== ページ抜粋 ==
################

摂食障害情報センター

摂食障害は、“単なる愛情不足”では片づけられない!!

摂食障害は、単に栄養バランスが崩れて身体に不調をきたすばかりではなく、
心にも甚大な影響を与える病気。
発症原因を考える上でも、「心」の問題は重要なヒントになります。
テレビや雑誌の特集などでは、よく、
摂食障害になる人は愛情に飢えている
親の愛情を十分に与えられなかった人が摂食障害になる
…などとまことしやかに語られているのを目にしますよね。

 

しかし、必ずしもそういうケースばかりではありません。

 

間違った情報が伝えられているテレビ番組や記事で、
「ごく普通の家庭なのに」
「私は十分に愛情を注いできたのに」
…と心を痛めている親御さんも多いことでしょう。

 

摂食障害は、本人の性格や周囲(※家族だけではなく学校や会社も含)の
環境要因とが絡み合って起こる複雑な症状。
家族の愛情だけに起因するような単純なものではないのです。

コミュニケーションと摂食障害の関係

愛情の形は人それぞれ。

################

== 取り組む課題 ==
1. 摂食障害の解説から、「間違った情報が伝えられているテレビ番組や記事で、」から「愛情の形は人それぞれ。」までの部分をそのまま抜き出してください。
2. 摂食障害の解説によると、摂食障害が家族の愛情だけに起因する単純なものではないとされるのはなぜですか。
以下の項目は本演習では一切使用しません。

収集データ:
################

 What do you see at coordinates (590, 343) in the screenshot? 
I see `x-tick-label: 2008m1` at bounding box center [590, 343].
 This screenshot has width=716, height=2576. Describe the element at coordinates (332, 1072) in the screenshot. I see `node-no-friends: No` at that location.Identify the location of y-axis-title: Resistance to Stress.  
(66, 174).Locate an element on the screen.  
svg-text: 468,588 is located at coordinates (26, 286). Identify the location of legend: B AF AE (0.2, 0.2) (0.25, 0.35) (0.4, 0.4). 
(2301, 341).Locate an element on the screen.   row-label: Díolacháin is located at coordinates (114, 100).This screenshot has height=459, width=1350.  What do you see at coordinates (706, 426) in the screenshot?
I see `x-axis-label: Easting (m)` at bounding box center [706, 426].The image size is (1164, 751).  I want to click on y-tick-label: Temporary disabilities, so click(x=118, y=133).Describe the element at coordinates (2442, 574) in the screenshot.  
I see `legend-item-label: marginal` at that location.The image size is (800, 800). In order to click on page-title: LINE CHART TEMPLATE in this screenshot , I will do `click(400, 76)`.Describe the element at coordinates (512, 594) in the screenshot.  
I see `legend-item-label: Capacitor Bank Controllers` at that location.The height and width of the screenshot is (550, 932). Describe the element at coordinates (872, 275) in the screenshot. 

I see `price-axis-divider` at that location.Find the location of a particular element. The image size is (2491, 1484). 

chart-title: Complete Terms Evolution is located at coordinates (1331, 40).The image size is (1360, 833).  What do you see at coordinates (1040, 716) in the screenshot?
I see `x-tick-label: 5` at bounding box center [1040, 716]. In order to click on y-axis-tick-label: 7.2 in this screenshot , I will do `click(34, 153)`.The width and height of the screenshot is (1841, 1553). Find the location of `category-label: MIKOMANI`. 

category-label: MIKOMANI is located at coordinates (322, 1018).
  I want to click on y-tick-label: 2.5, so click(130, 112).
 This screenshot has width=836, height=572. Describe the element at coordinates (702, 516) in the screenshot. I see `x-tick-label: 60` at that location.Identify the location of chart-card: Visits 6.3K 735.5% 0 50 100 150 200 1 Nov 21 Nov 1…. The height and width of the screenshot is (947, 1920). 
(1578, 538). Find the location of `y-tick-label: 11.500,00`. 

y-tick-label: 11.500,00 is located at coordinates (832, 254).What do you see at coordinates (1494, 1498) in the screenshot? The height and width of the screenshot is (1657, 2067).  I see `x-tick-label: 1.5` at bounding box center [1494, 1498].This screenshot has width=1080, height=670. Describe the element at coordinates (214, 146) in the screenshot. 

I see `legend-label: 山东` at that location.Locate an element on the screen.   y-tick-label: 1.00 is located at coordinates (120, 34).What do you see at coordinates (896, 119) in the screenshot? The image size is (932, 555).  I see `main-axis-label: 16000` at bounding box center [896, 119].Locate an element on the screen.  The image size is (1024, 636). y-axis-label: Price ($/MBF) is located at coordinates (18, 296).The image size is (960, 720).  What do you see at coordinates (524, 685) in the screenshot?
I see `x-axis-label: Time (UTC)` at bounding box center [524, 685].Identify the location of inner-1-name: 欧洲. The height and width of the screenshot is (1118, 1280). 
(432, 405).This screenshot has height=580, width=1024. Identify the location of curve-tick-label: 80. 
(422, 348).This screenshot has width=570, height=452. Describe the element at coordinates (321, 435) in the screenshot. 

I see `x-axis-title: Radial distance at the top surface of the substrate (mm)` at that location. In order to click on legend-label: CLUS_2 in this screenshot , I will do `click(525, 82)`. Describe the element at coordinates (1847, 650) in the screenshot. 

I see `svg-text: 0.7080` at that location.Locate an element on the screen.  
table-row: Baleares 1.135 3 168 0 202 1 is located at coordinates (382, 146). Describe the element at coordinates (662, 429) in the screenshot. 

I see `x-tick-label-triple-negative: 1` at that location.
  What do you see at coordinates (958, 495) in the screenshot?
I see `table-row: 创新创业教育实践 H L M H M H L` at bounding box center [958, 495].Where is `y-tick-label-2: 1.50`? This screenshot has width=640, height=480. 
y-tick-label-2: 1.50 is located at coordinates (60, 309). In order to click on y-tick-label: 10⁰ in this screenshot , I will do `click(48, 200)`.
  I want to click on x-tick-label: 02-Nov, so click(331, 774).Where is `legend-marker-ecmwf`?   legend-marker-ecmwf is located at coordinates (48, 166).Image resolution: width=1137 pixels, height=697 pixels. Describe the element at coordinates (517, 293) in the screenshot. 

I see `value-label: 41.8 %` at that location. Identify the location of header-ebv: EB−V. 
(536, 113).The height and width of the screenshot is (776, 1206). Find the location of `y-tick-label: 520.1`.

################

== 本演習の解答 ==
1.
間違った情報が伝えられているテレビ番組や記事で、
「ごく普通の家庭なのに」
「私は十分に愛情を注いできたのに」
…と心を痛めている親御さんも多いことでしょう。

 

摂食障害は、本人の性格や周囲(※家族だけではなく学校や会社も含)の
環境要因とが絡み合って起こる複雑な症状。
家族の愛情だけに起因するような単純なものではないのです。

コミュニケーションと摂食障害の関係

愛情の形は人それぞれ。

2. 摂食障害は、本人の性格と周囲の環境要因とが絡み合って起こる複雑な症状だからです。その周囲には家族だけでなく学校や会社も含まれます。